§ **DOCUMENT EXCERPT**:
- - - - -
[ 
https://issues.apache.org/jira/browse/SOLR-15277?page=com.atlassian.jira.plugin.system.issuetabpanels:all-tabpanel
 ]

Timothy Potter updated SOLR-15277:
----------------------------------
    Attachment: schema-designer-7.png

> Schema Designer in Admin UI
> ---------------------------
>
>                 Key: SOLR-15277
>                 URL: https://issues.apache.org/jira/browse/SOLR-15277
>             Project: Solr
>          Issue Type: New Feature
>          Components: Admin UI
>            Reporter: Timothy Potter
>            Assignee: Timothy Potter
>            Priority: Major
>         Attachments: schema-designer-1.png, schema-designer-2.png, 
> schema-designer-3.png, schema-designer-4.png, schema-designer-5.png, 
> schema-designer-6.png, schema-designer-7.png
>
>          Time Spent: 1h
>  Remaining Estimate: 0h
>
> Augment Solr’s schema-guessing (aka “schemaless”) mode with a new interactive 
> Schema Designer feature in the Admin UI to improve the getting started 
> experience.
> The goal of Solr’s current schema guessing mode was to reduce friction when 
> first getting started. However, the current solution suffers from two main 
> problems:
>  # Most decisions are made based on the first doc seen by the schema guessing 
> logic and thus leads to poor decisions around text fields, single vs. 
> multi-valued, and numeric types. Modern data is complicated and any opaque 
> schema guessing tool that only looks at a single doc is too limited. For an 
> in-depth analysis of the issues surrounding this feature, see: 
> https://issues.apache.org/jira/browse/SOLR-14701.
>  # Difficult to iterate and refine the schema. If an incorrect decision is 
> made by the schema guesser, Solr puts the onus on the user to troubleshoot, 
> typically requiring looking at logs, address issues with the guessed schema 
> (via cumbersome API calls and knowledge of fields / field types / dynamic 
> fields, etc), delete and re-index the documents. Instead of a friendly 
> getting started experience, the user now has to come up a steep learning 
> curve of looking at logs, deleting documents, using the Schema and/or 
> ConfigSets API correctly, and re-indexing. Operations like changing a 
> single-valued to multi-valued field (or vice-versa) with docValues enabled 
> requires deleting the entire Lucene index and rebuilding it.
- - - - -
§ **DATA SECTION**:
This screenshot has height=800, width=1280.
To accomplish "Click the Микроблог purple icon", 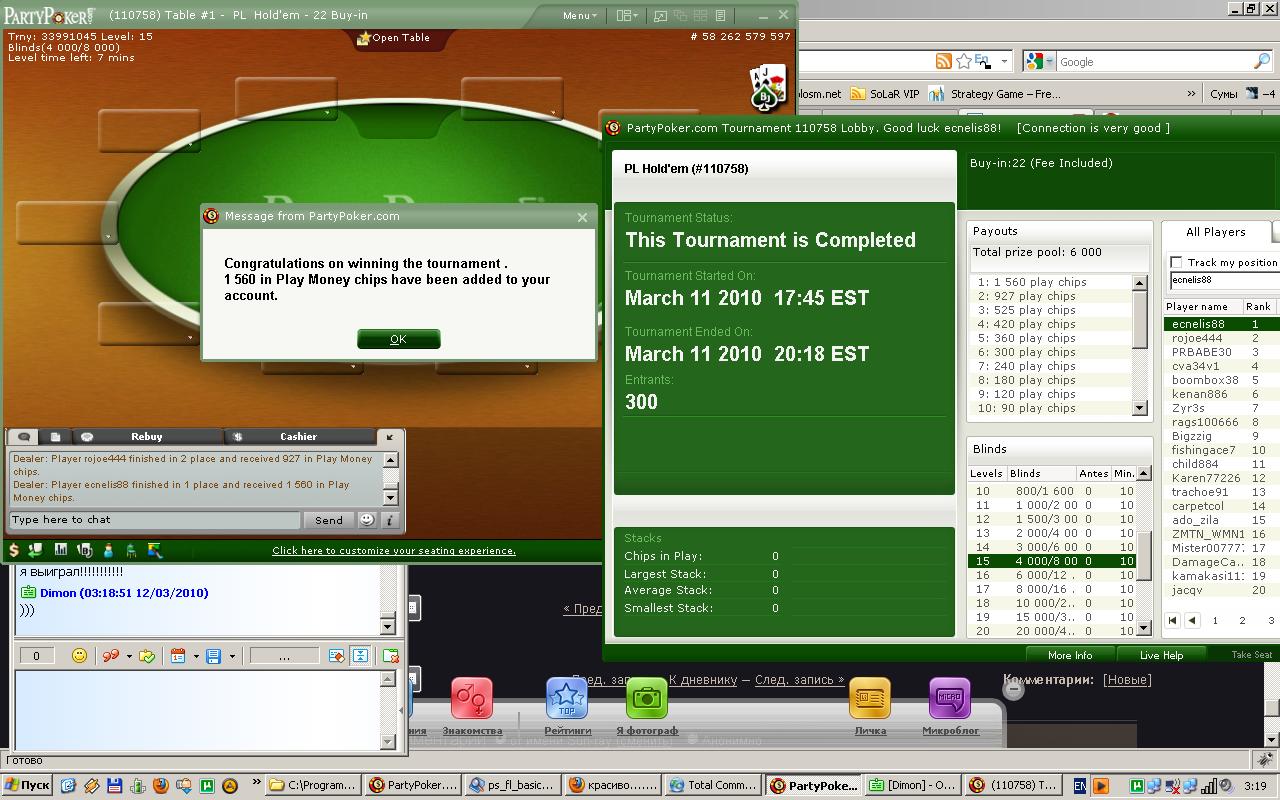I will [x=949, y=699].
- - - - -
§ **EXERCISES**:
1. In the Schema Designer issue, why does Solr's current schema-guessing mode make poor decisions about text fields, single- versus multi-valued fields, and numeric types? Answer in one to three sentences.
2. Continue the Schema Designer issue description, starting after its final sentence about rebuilding the Lucene index.

§ **SOLVED PROBLEMS**:
1. The current schema-guessing logic makes most of its decisions based on the first document it sees. Because modern data is complicated, an opaque tool that looks at only a single document is too limited to choose these types well.

2.
> Put frankly, the current “getting started” experience misses the mark on ease 
> of use. The community is largely in agreement of this fact and seeks a better 
> solution. Problem #1 can be addressed using a sampling approach where the 
> schema guessing logic looks at multiple docs instead of a single before 
> making decisions.
> Problem #2 requires a solution that allows users to quickly iterate on the 
> schema design and immediately see the results of a change. No API only 
> solution is sufficient for solving this issue. Users need a GUI to assist 
> them in tuning the schema interactively without having to mess with XML or 
> the Schema or ConfigSet APIs directly.
> We can assume that users will be able to start Solr locally and launch the 
> Admin UI. I don’t think we can throw them directly into defining a collection 
> (config set, shards, replicas, etc). But we can safely assume they have some 
> data they want to search. Thus, a GUI driven approach based around the user’s 
> sample data is a natural first step for improving the getting started 
> experience (see attached schema-designer-1.png).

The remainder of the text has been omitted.